::: Page text :::
I only skimmed the paper, which seemed to be a cool application of well established DNA profiling techniques to marine biology. Your idea is a cool one and really creative, I'd say give it a go. The theory assumes that the nem has the capability to recognize potentially symbiotic bacteria held within its stomach, prevent them from digestion and then relocalize them to the correct locations.
All of these processes are deeply involved at the molecular level. As an example, Human cells have symbiotic 'bacteria' also; mitochondria*. If you attempted to eat these in the hope of boosting your metabolic capabilities, well...its not likely they would do anything but taste bad. What I'm basically saying it might not even matter if you matched the clade correctly. All of the bacteria may be capable of inducing the response, or perhaps none of them. Its also possible the nem may rely upon dormant bacterial populations to repopulate the symbiotes after bleaching, this might mean that there isn't even a molecular process for the integration of ingested bacteria...
With that said, I am amazed by the capability of some of these marine animals to selectively transport ingested cells, the movement of nematocysts on nudibranchs is a really cool and amazing example, I would love to understand how, or read any papers that someone has...
::: Extracted material :::
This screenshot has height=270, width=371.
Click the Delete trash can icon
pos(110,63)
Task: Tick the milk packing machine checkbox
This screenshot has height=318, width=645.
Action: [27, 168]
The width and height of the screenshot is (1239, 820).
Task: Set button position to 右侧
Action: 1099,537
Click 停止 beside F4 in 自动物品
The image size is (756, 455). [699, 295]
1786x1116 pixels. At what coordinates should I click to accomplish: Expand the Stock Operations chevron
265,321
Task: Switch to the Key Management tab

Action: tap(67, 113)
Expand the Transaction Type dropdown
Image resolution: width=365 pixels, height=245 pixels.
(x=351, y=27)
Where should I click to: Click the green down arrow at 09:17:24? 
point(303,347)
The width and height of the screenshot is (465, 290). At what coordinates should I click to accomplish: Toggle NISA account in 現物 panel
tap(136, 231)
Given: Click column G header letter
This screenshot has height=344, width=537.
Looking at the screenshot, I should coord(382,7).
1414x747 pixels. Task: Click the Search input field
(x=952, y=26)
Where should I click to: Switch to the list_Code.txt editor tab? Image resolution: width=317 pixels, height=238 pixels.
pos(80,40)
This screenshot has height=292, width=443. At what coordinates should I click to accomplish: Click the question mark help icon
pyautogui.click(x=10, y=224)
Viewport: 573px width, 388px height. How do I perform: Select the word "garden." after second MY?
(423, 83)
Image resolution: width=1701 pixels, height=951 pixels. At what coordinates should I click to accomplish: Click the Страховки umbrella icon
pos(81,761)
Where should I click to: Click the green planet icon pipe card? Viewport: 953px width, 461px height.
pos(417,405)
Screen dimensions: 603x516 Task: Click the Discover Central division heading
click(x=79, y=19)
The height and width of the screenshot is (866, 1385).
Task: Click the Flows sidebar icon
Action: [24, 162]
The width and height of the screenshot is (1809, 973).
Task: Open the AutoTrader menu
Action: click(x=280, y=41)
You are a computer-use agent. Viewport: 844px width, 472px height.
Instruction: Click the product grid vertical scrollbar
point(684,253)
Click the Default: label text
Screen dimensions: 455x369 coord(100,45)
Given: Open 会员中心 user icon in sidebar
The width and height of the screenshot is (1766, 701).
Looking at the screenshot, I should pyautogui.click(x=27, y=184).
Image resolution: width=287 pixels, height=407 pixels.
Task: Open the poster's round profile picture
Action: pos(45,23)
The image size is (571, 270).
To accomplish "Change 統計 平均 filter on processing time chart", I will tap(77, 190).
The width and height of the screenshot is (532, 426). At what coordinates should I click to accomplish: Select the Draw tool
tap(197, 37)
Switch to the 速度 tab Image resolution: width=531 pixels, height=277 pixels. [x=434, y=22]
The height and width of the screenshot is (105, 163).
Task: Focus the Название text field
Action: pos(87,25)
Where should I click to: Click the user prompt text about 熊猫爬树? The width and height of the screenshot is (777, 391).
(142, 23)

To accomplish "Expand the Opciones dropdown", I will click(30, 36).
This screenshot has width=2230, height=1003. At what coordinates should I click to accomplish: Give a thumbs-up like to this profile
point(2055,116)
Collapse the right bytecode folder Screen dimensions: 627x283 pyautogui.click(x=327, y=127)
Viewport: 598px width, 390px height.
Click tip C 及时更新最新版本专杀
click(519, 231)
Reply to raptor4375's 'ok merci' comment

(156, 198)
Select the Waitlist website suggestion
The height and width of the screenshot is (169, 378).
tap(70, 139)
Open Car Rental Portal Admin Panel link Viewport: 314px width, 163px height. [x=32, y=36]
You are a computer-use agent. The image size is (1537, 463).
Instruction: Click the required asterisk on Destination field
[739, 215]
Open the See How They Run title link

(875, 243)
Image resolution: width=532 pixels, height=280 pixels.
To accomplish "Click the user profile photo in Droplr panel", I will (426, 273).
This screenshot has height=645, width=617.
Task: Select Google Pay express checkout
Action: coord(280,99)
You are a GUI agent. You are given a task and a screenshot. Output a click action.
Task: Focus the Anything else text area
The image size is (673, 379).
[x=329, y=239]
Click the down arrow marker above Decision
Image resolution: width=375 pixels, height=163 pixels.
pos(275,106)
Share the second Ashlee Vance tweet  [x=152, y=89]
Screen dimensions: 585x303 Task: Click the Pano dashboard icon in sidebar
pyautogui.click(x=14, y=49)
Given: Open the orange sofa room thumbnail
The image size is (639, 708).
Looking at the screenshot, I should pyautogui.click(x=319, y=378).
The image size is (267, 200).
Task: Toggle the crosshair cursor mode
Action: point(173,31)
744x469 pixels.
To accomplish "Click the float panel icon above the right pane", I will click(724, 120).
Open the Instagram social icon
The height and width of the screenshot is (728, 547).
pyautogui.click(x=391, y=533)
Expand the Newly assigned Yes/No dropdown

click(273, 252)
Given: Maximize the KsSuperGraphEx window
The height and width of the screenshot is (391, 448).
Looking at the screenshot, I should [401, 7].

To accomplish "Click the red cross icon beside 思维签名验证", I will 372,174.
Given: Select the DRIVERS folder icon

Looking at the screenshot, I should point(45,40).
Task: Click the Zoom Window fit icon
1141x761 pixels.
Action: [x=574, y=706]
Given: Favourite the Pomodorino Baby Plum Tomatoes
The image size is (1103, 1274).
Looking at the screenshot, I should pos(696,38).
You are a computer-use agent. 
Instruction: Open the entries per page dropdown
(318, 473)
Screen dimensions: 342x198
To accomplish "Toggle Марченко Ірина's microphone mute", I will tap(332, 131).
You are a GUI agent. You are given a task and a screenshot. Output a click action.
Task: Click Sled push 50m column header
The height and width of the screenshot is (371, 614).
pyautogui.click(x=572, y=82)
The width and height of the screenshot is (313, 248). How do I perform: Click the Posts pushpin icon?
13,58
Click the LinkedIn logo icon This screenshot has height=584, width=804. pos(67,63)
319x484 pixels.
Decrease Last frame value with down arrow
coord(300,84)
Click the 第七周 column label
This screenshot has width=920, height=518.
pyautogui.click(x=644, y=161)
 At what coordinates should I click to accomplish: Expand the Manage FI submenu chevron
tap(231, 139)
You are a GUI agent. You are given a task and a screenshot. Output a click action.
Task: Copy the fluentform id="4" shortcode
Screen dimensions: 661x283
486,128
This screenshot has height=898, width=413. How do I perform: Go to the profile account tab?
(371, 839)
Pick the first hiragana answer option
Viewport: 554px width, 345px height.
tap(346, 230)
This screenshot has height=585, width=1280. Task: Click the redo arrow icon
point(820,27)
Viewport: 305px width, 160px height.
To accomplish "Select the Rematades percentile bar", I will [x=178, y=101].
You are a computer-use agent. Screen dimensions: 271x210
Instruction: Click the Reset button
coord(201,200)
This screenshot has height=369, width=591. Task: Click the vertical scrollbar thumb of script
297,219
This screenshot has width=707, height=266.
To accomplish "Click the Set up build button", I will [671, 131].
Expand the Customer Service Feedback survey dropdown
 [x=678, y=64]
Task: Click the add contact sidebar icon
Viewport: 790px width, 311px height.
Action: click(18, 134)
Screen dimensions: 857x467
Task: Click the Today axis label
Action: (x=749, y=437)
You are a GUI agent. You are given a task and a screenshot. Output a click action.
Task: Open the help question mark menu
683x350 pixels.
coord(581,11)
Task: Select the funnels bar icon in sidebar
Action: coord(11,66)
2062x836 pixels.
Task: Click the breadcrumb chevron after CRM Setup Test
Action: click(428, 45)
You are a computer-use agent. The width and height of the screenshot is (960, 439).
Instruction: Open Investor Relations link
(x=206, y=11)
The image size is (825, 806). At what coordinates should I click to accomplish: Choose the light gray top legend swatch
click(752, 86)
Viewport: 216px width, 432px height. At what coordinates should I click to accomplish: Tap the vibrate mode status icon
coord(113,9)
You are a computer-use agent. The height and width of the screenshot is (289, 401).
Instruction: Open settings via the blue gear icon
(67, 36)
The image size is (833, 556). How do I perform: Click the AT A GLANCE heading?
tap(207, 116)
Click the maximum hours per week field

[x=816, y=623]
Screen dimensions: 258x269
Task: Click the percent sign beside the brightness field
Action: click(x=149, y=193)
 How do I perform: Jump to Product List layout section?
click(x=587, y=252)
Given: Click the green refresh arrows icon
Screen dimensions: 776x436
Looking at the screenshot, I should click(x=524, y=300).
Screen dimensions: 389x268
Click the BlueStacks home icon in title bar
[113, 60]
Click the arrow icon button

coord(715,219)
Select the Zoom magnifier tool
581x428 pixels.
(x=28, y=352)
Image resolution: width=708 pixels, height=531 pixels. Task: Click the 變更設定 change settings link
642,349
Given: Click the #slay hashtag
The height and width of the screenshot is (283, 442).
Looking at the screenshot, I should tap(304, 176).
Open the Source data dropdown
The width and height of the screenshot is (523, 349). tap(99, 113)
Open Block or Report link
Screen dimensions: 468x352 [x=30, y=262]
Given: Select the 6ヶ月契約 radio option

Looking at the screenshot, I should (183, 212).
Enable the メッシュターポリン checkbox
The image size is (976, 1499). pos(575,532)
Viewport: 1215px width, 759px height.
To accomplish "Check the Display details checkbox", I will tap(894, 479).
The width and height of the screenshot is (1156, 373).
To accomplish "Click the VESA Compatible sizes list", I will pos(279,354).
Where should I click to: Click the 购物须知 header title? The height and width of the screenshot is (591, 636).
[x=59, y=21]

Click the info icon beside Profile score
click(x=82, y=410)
:::
In the post about nems and their symbiotic bacteria, what does the writer give as the symbiotic "bacteria" found in human cells?

Mitochondria.